Authors: Donna Mabry
Evelyn ate as much as any of the men. She grew bigger
every day. Gene doted on her, bringing little gifts home
with him the way he used to do for me, and buying her
special candy. If they were in the same room he was
always touching her, his hand on her arm, his arm
around her waist, or holding her hand. I could clearly
see that she didn’t return his affection. For so many
years, I’d longed for George to touch me that way. It
made me want to smack her to see that she didn’t
appreciate it at all.
Every man in my house loved Evelyn, including
Paul. She and George formed a bond almost
immediately, laughing together, leaning in to whisper
to one another.
Her mother and father pretty much stayed away
from our place. When George asked about them, she
told him that her mother had her hands full with so
many children. There were six still at home, including
a toddler. It was a full time job to see after them, even
if Freda, the oldest after Evelyn, did a lot to help.
Once Evelyn was living with us, her friendship
with Betty Sue cooled off. I understood that. Betty Sue
was crowded out of her place with her father the same
way I was crowded out of Gene’s time. Sometimes,
when Gene or George was making over Evelyn, how
pretty she was, or something like that, Betty Sue would
stomp up the stairs and slam her door. I could hear her
up there, crashing around her room. A few times, she
and Evelyn exchanged sharp words and I saw Betty
Sue clench up her fist. I knew that if she weren’t afraid
of what Gene might do, she would have punched
Evelyn right in the nose.
Paul followed Evelyn around like a puppy. He
was fourteen and would do anything to get her
attention, making faces like a six-year-old, standing on
his head in the corner, telling stupid jokes to make her
laugh.
By the end of August, Evelyn weighed almost
two hundred pounds. She turned eighteen on August
28
th
.
On the 17th of the September, her water broke,
and Gene went next door to Bessie’s to call the doctor.
We Foleys were still scrimping to pay the bills and a
car of our own and a telephone were still luxuries to
us.
Gene was told to take her to Cottage Hospital in
Grosse Pointe Farms, several miles down Jefferson
Avenue. There were closer hospitals, but many were
flooded with American soldiers and sailors recovering
from the battles going on in the Pacific and Africa.

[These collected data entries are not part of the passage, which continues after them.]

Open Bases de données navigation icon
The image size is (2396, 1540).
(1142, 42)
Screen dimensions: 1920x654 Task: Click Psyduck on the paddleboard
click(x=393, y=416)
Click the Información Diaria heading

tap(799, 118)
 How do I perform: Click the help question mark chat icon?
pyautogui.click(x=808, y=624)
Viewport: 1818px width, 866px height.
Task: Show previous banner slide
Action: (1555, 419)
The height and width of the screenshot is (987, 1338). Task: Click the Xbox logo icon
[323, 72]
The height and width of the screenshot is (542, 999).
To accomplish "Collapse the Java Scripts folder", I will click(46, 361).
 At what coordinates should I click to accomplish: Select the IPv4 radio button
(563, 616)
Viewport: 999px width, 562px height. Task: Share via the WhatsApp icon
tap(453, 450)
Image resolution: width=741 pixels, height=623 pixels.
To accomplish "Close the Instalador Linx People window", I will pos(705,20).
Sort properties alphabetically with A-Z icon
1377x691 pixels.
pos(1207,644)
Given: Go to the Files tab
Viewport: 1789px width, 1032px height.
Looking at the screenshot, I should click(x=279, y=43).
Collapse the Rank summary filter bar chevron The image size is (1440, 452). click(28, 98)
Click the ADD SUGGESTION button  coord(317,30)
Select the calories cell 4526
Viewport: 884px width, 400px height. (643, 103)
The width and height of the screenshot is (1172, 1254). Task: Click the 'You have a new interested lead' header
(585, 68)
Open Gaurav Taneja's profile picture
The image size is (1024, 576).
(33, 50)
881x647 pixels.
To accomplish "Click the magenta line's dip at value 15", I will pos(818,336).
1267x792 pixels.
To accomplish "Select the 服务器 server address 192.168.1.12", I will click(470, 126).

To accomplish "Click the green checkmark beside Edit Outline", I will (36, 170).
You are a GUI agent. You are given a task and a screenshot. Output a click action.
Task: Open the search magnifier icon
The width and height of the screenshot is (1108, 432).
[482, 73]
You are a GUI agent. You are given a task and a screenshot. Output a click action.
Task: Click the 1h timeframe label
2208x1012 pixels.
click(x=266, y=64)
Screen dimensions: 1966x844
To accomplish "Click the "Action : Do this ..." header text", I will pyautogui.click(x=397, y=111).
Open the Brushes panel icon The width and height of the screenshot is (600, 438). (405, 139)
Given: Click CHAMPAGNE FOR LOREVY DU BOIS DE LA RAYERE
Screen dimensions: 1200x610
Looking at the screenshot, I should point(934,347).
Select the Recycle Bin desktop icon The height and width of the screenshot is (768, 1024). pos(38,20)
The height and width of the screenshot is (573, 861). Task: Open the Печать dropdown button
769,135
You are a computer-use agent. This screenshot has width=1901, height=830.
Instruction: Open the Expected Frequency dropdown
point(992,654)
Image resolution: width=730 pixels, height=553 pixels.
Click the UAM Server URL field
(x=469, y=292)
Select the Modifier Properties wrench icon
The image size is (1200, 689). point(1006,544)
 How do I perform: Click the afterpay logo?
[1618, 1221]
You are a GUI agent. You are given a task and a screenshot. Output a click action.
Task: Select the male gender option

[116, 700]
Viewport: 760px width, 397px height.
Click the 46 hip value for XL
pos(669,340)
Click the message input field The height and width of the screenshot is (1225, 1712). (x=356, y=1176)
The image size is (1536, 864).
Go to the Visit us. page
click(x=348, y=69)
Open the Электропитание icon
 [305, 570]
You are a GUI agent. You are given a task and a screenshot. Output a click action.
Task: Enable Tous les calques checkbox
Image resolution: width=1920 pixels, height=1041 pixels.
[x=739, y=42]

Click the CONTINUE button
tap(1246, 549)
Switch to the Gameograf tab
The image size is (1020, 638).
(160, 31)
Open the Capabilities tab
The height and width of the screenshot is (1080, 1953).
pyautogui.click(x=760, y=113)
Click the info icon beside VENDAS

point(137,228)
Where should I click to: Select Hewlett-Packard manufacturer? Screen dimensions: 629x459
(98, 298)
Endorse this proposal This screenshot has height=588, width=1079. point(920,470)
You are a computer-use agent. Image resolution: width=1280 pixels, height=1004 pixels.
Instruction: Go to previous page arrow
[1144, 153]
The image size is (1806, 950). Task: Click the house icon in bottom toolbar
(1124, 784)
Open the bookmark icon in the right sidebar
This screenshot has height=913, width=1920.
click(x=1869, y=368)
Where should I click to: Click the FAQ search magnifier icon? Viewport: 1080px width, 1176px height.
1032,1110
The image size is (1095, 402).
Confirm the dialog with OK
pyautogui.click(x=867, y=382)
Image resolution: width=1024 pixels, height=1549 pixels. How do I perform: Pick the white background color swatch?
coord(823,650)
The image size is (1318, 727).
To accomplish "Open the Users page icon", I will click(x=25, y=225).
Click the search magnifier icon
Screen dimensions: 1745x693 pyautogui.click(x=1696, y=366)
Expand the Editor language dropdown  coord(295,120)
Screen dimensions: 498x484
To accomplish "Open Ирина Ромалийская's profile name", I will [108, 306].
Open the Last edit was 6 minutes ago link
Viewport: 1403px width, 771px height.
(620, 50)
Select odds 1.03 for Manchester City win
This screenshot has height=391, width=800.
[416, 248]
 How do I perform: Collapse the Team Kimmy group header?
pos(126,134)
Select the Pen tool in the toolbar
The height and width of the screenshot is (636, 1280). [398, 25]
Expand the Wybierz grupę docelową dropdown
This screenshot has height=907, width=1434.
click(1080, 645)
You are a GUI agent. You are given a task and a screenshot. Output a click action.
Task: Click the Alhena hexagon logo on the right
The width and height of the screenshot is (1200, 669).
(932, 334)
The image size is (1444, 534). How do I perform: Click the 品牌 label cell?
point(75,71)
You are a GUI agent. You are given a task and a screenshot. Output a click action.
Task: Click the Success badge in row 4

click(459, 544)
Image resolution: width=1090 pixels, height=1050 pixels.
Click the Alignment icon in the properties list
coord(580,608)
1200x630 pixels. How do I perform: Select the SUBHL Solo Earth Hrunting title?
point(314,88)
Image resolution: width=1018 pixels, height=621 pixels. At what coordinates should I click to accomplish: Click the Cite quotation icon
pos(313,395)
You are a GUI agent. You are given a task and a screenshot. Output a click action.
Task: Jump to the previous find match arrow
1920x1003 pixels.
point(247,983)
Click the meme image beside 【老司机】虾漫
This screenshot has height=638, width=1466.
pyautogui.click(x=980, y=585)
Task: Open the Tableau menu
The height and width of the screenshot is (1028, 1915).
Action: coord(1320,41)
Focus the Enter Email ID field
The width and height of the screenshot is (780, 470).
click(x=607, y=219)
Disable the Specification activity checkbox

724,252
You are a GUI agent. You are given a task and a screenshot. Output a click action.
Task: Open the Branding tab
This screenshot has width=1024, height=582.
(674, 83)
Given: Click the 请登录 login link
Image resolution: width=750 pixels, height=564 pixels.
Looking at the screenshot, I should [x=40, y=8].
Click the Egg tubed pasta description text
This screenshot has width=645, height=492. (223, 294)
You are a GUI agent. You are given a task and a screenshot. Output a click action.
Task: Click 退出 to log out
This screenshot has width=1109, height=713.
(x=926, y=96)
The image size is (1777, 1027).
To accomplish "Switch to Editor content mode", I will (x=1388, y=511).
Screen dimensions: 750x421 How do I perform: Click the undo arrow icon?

They took her bag and left. Gene was gone all
night. When he came home the next day, he told me all
about it. Evelyn was admitted to the hospital. They put
her on a gurney and left it at the end of a line of
gurneys placed in the hall. There weren’t any rooms
available at the time, but they promised her she would
get a room as soon as possible. Gene said he stood next
to her and held her hand. After several hours, a kind
nurse brought him a chair and put it against the wall so
he could sit.
Evelyn labored all day on the 19th and the baby
still hadn’t been born. Gene came home for a few
minutes to tell us what was happening, take a bath, and
change clothes, then went back to the hospital.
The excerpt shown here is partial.